The Hard Problem of Consciousness


Personally I find the phenomena of human consciousness to be a powerful evidence that there is more to reality than the physical material world that naturalism is selling to us. Following is an attempt to gather and articulate my reasoning.

What is the ‘hard problem of consciousness’

David Chalmers introduced ‘the hard problem of consciousness’ as the internal experience that we perceive. “It is undeniable that some organisms are subjects of experience… Why should physical processing give rise to a rich inner life at all? It seems objectively unreasonable that it should, and yet it does.” Questions include: why do we experience colour, sound, emotions – as distinct from the physical questions of how we collect, transmit and process this information.

It is distinct from other problems of consciousness, which he calls the ‘easy problems’ (although non-trivial in themselves), such as creativity, learning, introspection, and so on. The hard problem focusses on experience – why we perceive anything at all. Whereas the other problems are all just about behaviours – the way the brain reacts to stimulus. They’re essentially just information processing problems: receive input, access memory, process, produce output.

The answer does not lie in physical matter

Clearly brains are made of atoms. A single atom has a (relatively) simple behaviour. Apply some stimulus, and it will exhibit a somewhat predictable result. Put a small number of atoms together and their limited behaviours combine to be collectively more complex. Exponentially. So it’s perfectly reasonable to expect that a brain-sized bag of atoms can exhibit behaviours at least as complex as the brain itself. But at the end of the day, actions within are still just like long causal chains of dominoes. Individual atoms are just reacting to the forces on them.
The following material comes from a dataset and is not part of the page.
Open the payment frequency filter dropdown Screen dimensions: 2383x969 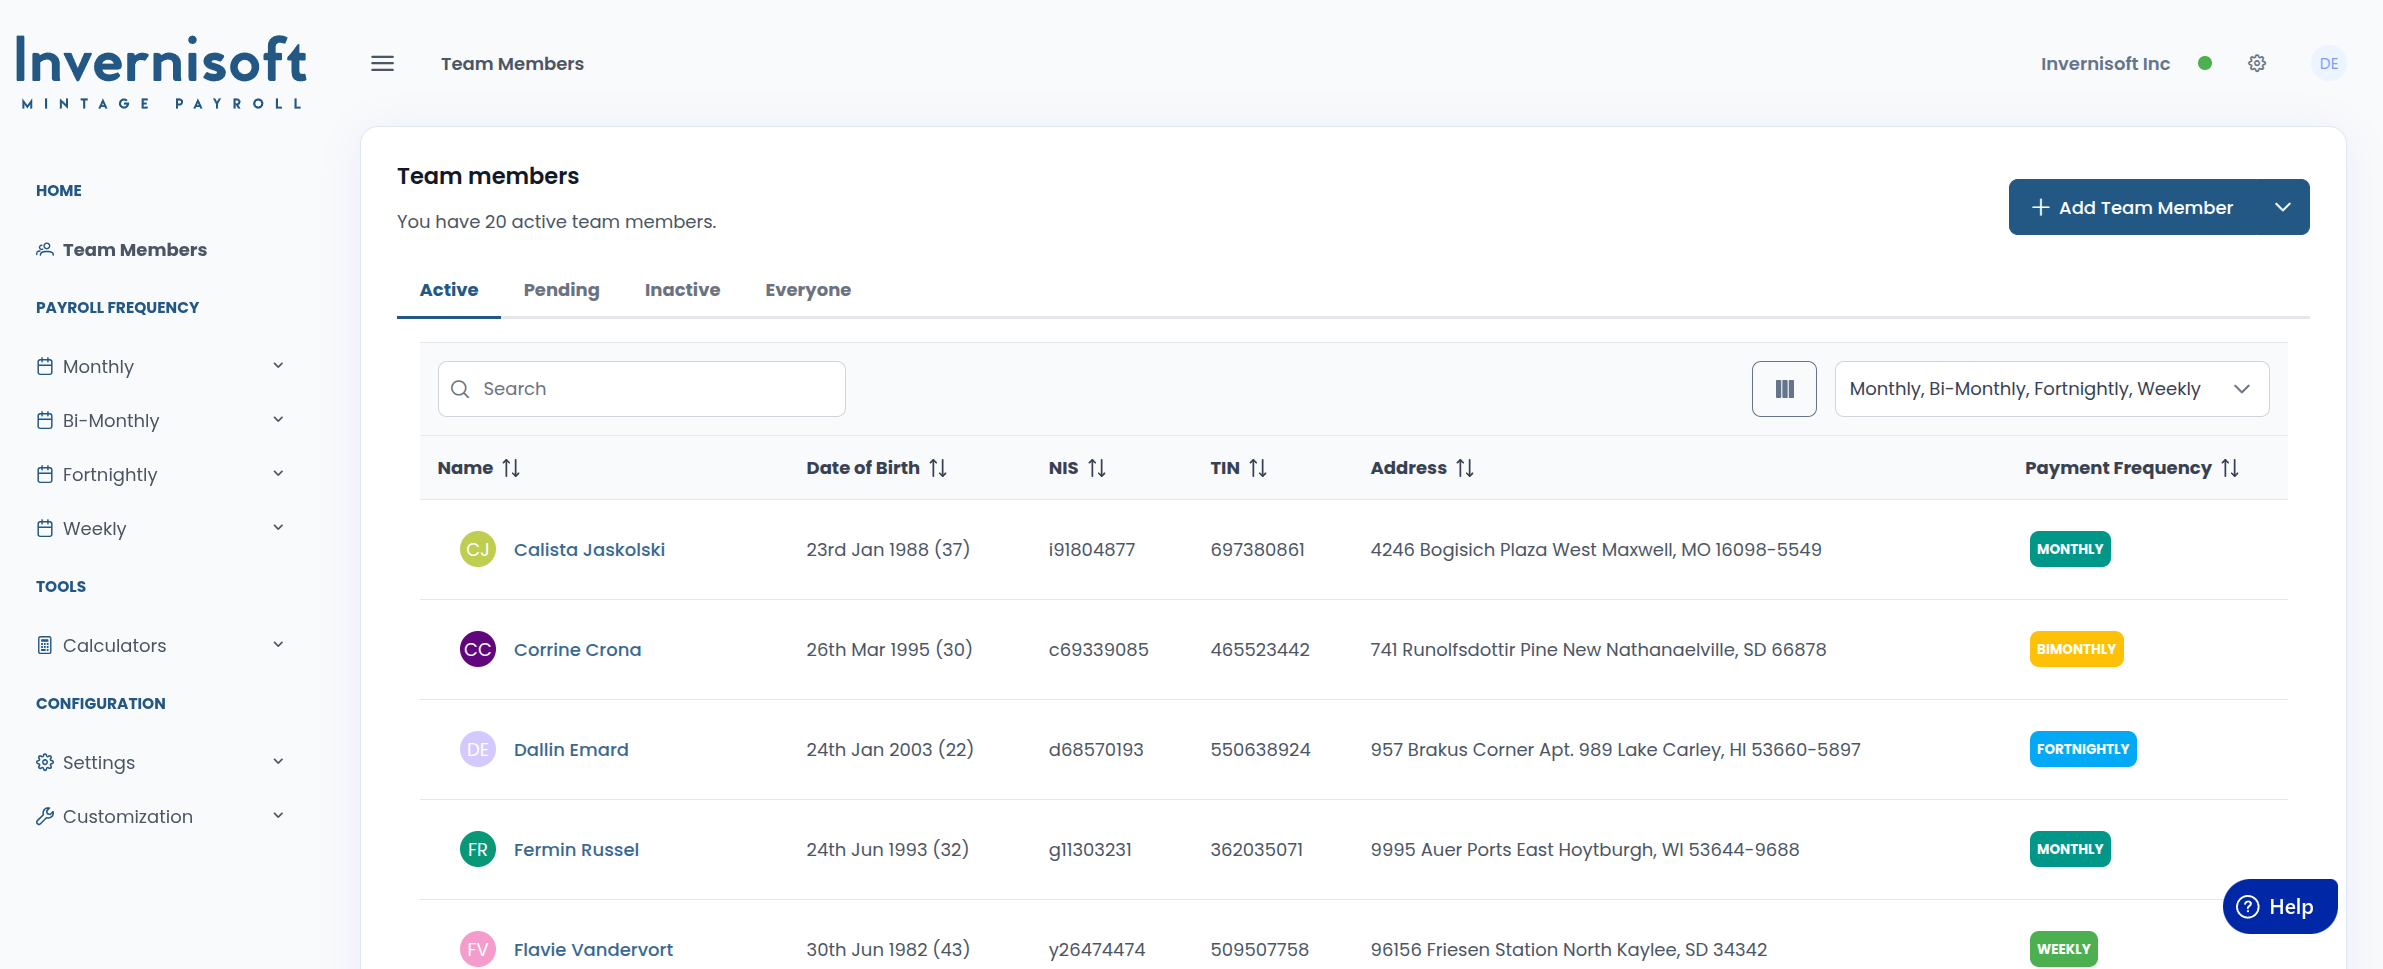2051,389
So what physical thing might be doing any sort of experiencing or perceiving? Physically, we still only have atoms. If a single atom has zero ability to experience, then neither does two or any number of atoms together. Regardless of how complex the structures, and how complex the behaviour, there is still nothing to do the perceiving.  If you have a whole stadium full of blind people, then corporately they still wouldn’t figure out whether the lights were on just by talking to each other. Chalmers suggests that maybe atoms do have their own simple experiential life - I'm far from convinced.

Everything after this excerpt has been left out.